The Great African Land Rush
Reading about the land rush taking place in Africa is quite puzzling. Information are tepid and occasional. The first impression is that this process is silently underway, to some extents taken for granted, with no clear understanding of boundaries and differences among land rush, foreign direct investments and land grab.
by Angela Zarro
It is a mystified issue that has acquired a sort of fascination for foreign investors and some African governments, while little concern is devoted to the implications on people's life and development. Oxfam (via Reuters) observes that the search of land of developed nations in poor countries 'sounds like good news for local economies' but poses the question of 'how can people in places like Ethiopia be sure they're getting a fair deal' (Alertnet-Reuters). The need of a fair deal - although imperative - may sound a bit rhetorical since, it is reported, deals are done secretly and with no consultation with local dwellers. There is no clear sign of a critical understanding or awareness about the way land rush is shaping up and going to impact on people's lives and livelihoods.
Strikingly, the expression itself of land rush sounds like a linguistic mitigation - if not a legitimization - of what seems to be after all a process of wild and disproportionate assault of natural resources in developing countries. According to the data circulated by the Economist in May 2009 'in the last three years foreigners had secured deals or engaged in talks on between 15 million and 20 million hectares of farm land in developing countries' (the Economist via Reuters).
As it emerges from a SID news mapping SID - see March Trend Monitoring Report - around 20 African countries are affected by a land rush of huge proportions, led by international agribusiness, investment banks hedge funds, commodity traders, foundations and individuals from industrialized countries and emerging economies (USA, Europe, Saudi Arabia, China, India and South Korea). According to an investigation by The Guardian, this is the biggest rush since the colonial era. Key drivers are the global food and water shortage, the oil crisis and the changing climate temperatures in some of the main grain producing countries (Eastern Europe and Australia). Millions hectares of the most fertile African land - Ethiopia is a case in point - are offered to rich countries which can therefore farm and export food to respond to the increased demands of their own markets. Governments like Kenya, Sudan and Tanzania have leased land to outsiders in exchange of promises of cash, roads, and schools, without consulting local dwellers (Bloomberg Businessweek). And too often, these deals are leading to evictions, and civil unrest and general complaints of 'land grabbing' (All Africa).

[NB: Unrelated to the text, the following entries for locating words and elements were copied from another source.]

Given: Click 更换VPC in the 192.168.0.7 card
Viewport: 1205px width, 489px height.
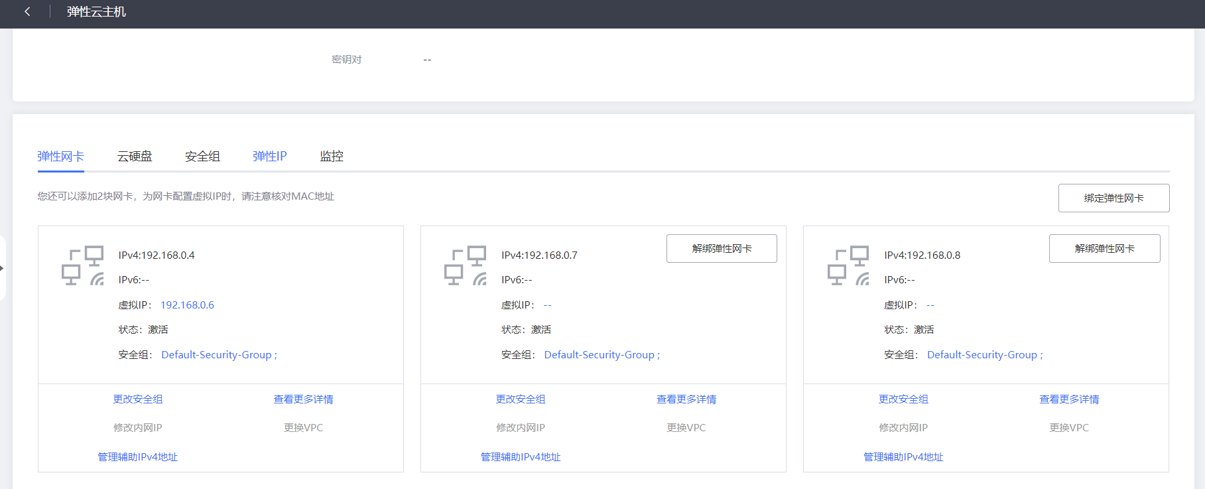Looking at the screenshot, I should click(x=686, y=428).
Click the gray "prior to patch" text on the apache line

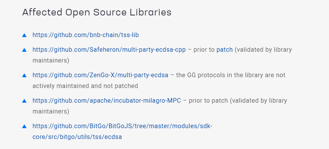click(x=208, y=101)
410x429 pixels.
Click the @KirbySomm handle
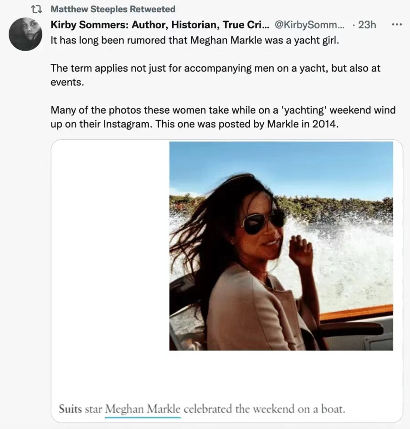click(310, 25)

In such a scenario, social and economic rights of local dwellers are completely undermined. As Martin Kimani points out in the interview for the SID Forum, the idea that 'economic development trumps human rights' in Africa has been prevailing so far. As a matter of fact, he says, '(...) citizen(s) should not be subjected to extrajudicial violence by the State. If this is an absolute principle, what does it mean if the individual lives in an area with precious resources and is resisting moving out to allow large corporations unfettered access?'
How such a phenomenon is going to impact on food security in Africa is not clear and it is not even addressed. Tensions are rising in African countries (ex. Kenya) because people are displaced without compensation. The paradox can occur that vulnerable people who are already suffering food insecurity, will be further negatively affected by the land rush: first by getting deprived of their access to resources; secondly by getting subject to exploitative work in plantations run by foreign investing companies or by getting forced to migrate to other places. In this way food security is neglected two times and local people are disempowered twice, in the name of the need to secure the increasing food demand of the richer nations.
It is suggested that land rush may boost the local economies. However, in the absence of adequate urban and rural development, local economies may end up languishing rather than growing. In Kenya - where services account for the 60 percent of the economy and agriculture for less than 30 percent (WDI 2008) - one could imagine as effect of foreign investments a process of revaluation and rapid advancement of the rural sector together with a higher employment rate and a lower migration trend of young nationals and high skilled. Quite the opposite, data about unemployment and brain drain do not seem to match with such expectation yet. The attractive factor dragging investors in Africa is that these lands are among the cheapest in the world. In Ethiopia, it is reported that 7 million acres of virgin land have been priced just 50 cents an acre per year (Alertnet/Reuters). People are complaining about water pollution and animals poisoning/sickening (Bloomberg Businessweek). Not to mention the use of chemicals, pesticides and the effects of the shift to mono-cultural plantations (as pointed out by Vanda Nashiva in The Guardian). Are African governments prepared to prevent or respond to economic, social and environmental dumping?
Moreover, some of the countries experiencing the land rash, are every year destination of billion dollars in food aid with large portions of their population unable to access food. The combination of foreign aid dependency, food emergency, and low-cost investments may rather lead to a further worsening of local markets performances, rising dependency and further degradation of the local capital (human, physical, social).
Different interests, actors and connections are involved in this process, to the point that it sounds quite evocative of the old stories about exploitation; on the background, the usual stories of lack of political capacity, the lack of accountability, weak states and a neutral international community. In such a context, when African governments negotiate with foreign investors, which 'constituency' among citizens, corporate firms and donors - do they feel to be more accountable to?